> [Data for the task]
+--

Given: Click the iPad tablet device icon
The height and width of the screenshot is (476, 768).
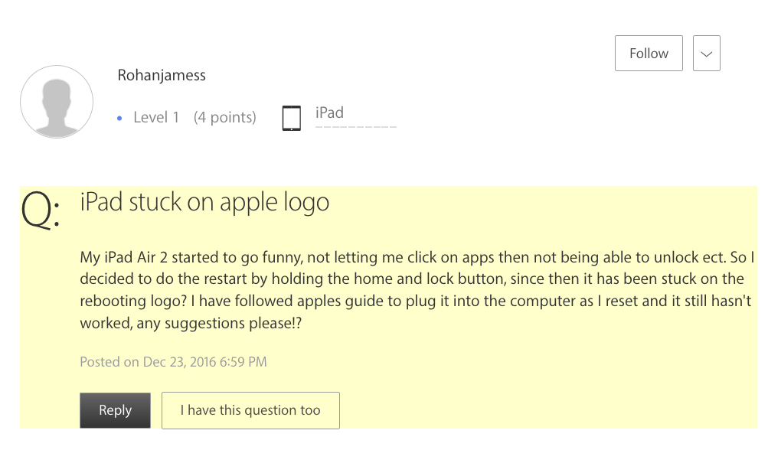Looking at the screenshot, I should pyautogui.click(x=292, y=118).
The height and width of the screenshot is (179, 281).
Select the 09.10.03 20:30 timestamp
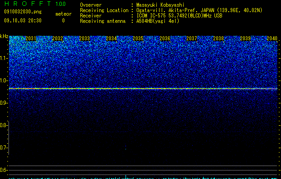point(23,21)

+--

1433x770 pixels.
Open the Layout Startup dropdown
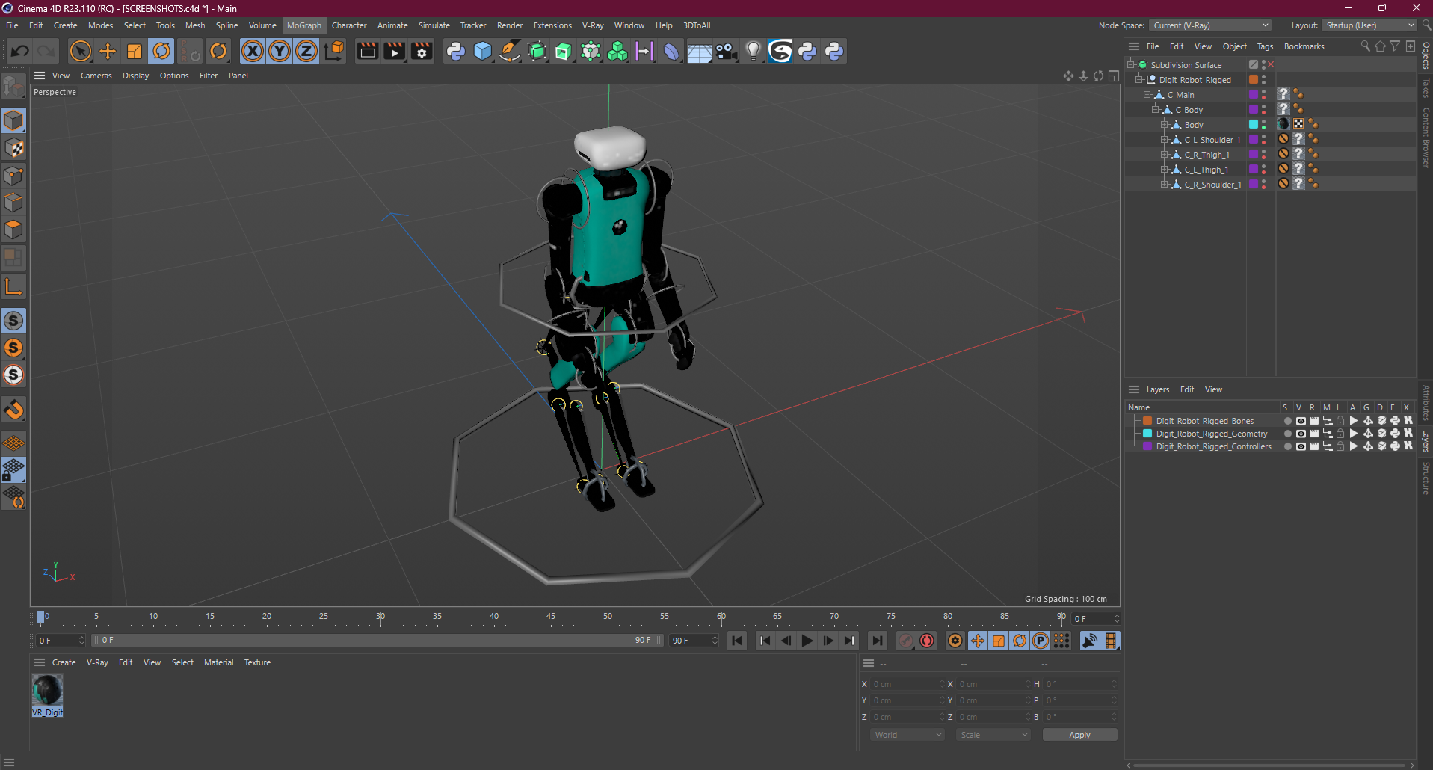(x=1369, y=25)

+--

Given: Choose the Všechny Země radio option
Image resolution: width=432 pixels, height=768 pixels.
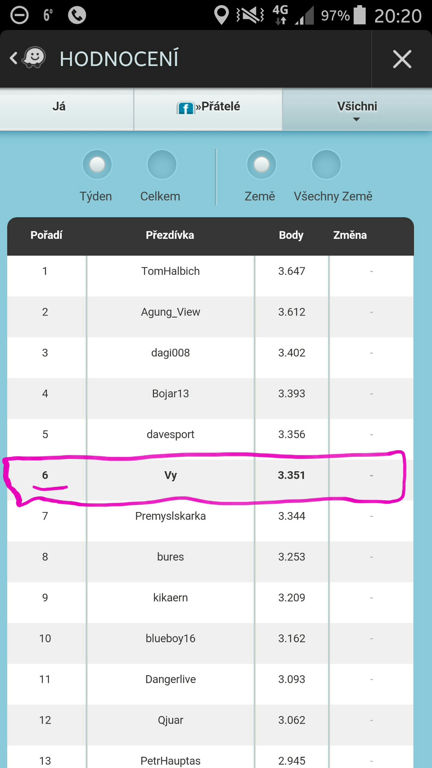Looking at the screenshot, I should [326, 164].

+--

> [What you should do] Where a line of the records holds the word "Given", copy that line.

> [Response]
Given: Click the iPad tablet device icon
Given: Choose the Všechny Země radio option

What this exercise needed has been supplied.